- _Task_: The result should be the lines from the one that contains "Screen dimensions: 640x460" to the final line of the entries below, copied exactly and with no pictures.

- _Task data_:
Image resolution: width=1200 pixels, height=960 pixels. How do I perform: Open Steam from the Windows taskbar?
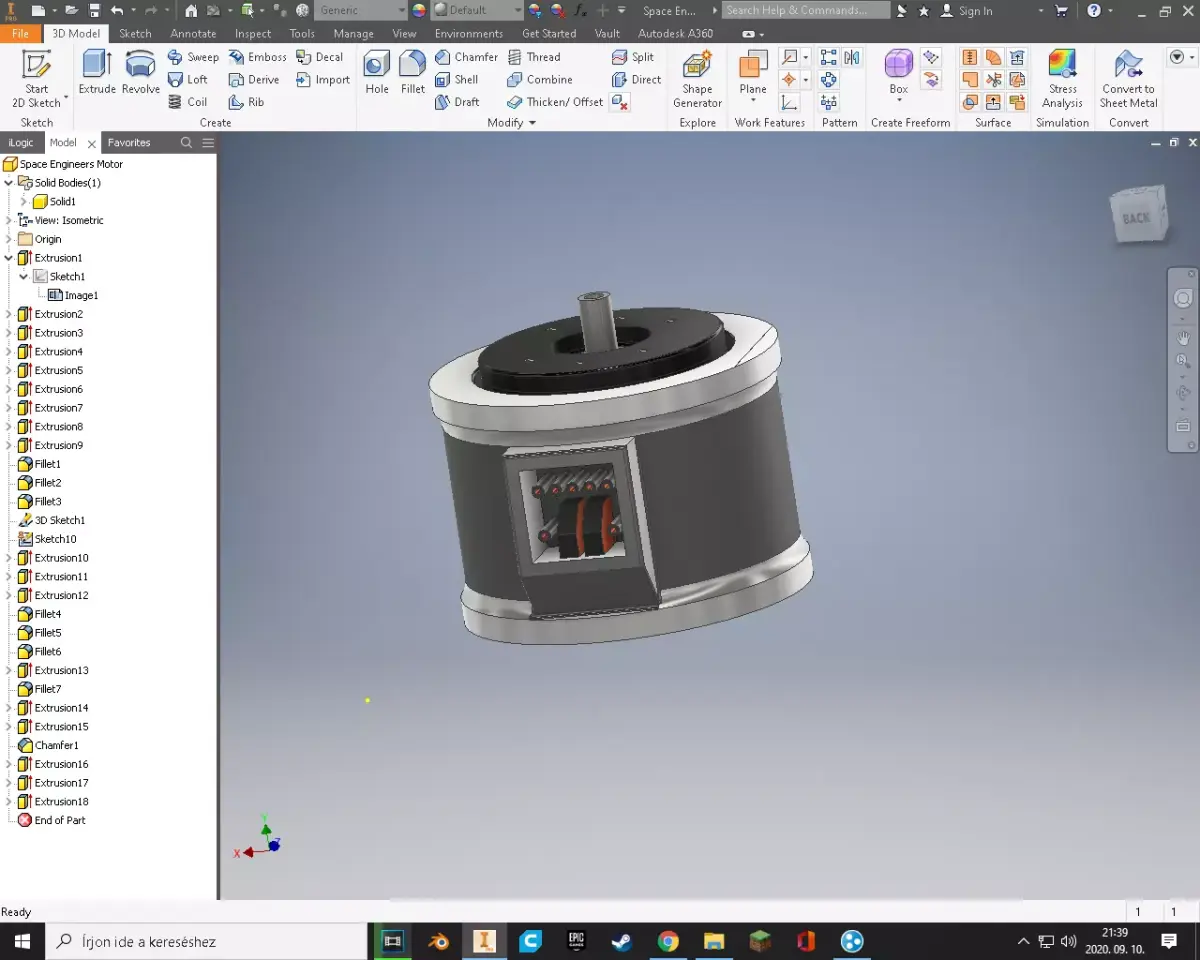[622, 941]
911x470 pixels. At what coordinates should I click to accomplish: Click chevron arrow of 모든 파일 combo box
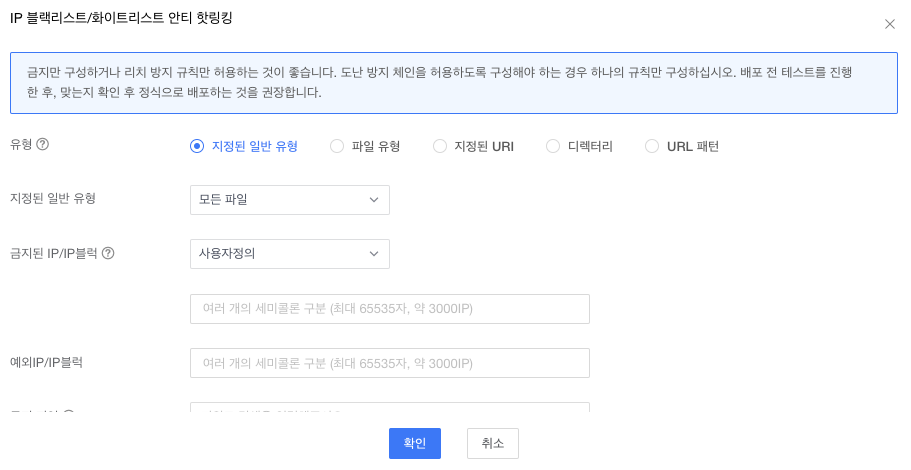[x=374, y=200]
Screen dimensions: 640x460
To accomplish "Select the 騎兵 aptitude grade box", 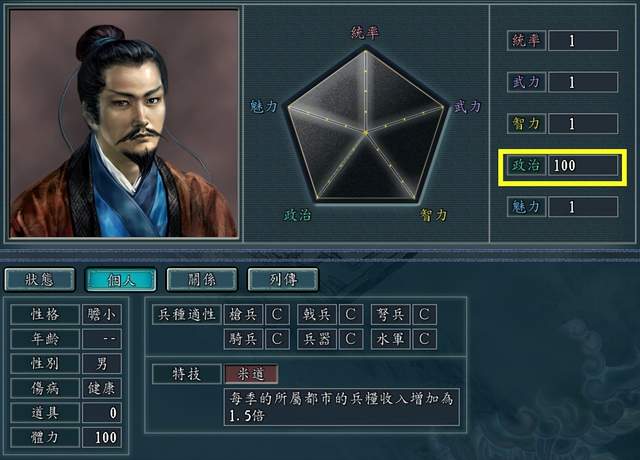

- _Task solution_:
Screen dimensions: 640x460
To accomplish "Select the 騎兵 aptitude grade box", 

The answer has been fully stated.